Un hybride n'est pas un OGM, on ne modifie pas les gènes, on les croise. Ainsi, on peut obtenir, grâce aux semences hybrides, des tomates bien rouges, à la chair qui résiste aux chocs et dont la conservation permet de survivre aux parcours commerciaux.
Un marché des semences privatisé qui menace la biodiversité
Selon la loi française, pour avoir le droit de vendre une semence, une entreprise doit l'inscrire au catalogue officiel français des espèces et variétés de plantes cultivées en France. Ce catalogue compte actuellement 8 353 variétés. Mais cette diversité n'est qu'une apparence. Ainsi, dans le cas du melon, 289 noms de variétés sont recensés. Mais 91% de ces melons sont des hybrides de moins de 25 ans. Quant au maïs, sur 1 019 variétés, toutes sont des hybrides créées dans les années 2000. Et ces semences de maïs sont presque toutes la propriété de grands groupes.
Aujourd'hui, les deux tiers des semences vendus dans le monde appartiennent à quatre multinationales : Bayer-Monsanto, DowDuPont, Syngenta et Limagrain. Cette privatisation du vivant n'est pas sans conséquences pour la biodiversité. Selon l'ONU, "75% de l'agrobiodiversité a été perdue à cause de la domination de ces variétés uniformes." Par ailleurs, trois des quatre multinationales qui dominent le marché semencier sont également des fabricants de pesticides. Une façon de proposer aux agriculteurs des formules tout compris, en promettant un meilleur rendement pour une graine associée au pesticide produit en parallèle.
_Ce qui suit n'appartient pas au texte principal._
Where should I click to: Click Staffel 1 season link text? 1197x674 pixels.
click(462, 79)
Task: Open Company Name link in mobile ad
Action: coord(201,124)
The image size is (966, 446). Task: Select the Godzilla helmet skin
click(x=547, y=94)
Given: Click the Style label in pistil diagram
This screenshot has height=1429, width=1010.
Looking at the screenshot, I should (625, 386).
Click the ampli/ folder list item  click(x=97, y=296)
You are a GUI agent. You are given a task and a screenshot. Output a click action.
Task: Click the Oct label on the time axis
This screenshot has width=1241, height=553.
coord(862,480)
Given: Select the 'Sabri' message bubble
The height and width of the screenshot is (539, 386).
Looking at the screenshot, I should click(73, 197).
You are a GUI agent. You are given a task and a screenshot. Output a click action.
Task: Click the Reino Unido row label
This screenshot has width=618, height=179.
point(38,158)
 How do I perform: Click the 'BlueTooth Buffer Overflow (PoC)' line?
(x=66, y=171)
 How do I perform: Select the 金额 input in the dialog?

Le grand chef qui refuse la mainmise des multinationales sur les semences
Trouver des légumes qui ne sont pas des hybrides relève du parcours du combattant. Le chef cuisinier Olivier Roellinger cultive ses propres légumes – des semences paysannes – au pied de son restaurant à Cancale (Ille-et-Vilaine). Il déplore notamment un catalogue officiel où le critère principal pour intégrer les semences est le caractère homogène et stable des légumes.
"Je n'arrive même pas à comprendre comment on a pu (...) se faire spolier ce droit de planter ce que la nature nous a donné", s'indigne Olivier Roellinger.
Quand un petit producteur de graines paysannes illégales fait face au lobby des semenciers
L'association Kokopelli tente de résister aux industriels en commercialisant et en distribuant des semences paysannes, c'est-à-dire libres de droits, non répertoriées dans le catalogue officiel. Des actions illégales qui valent à Kokopelli des procès intentés par les multinationales.
L'association revendique un rôle de résistance afin de préserver le "bien commun", c'est-à-dire celui que la "nature nous a tous donné".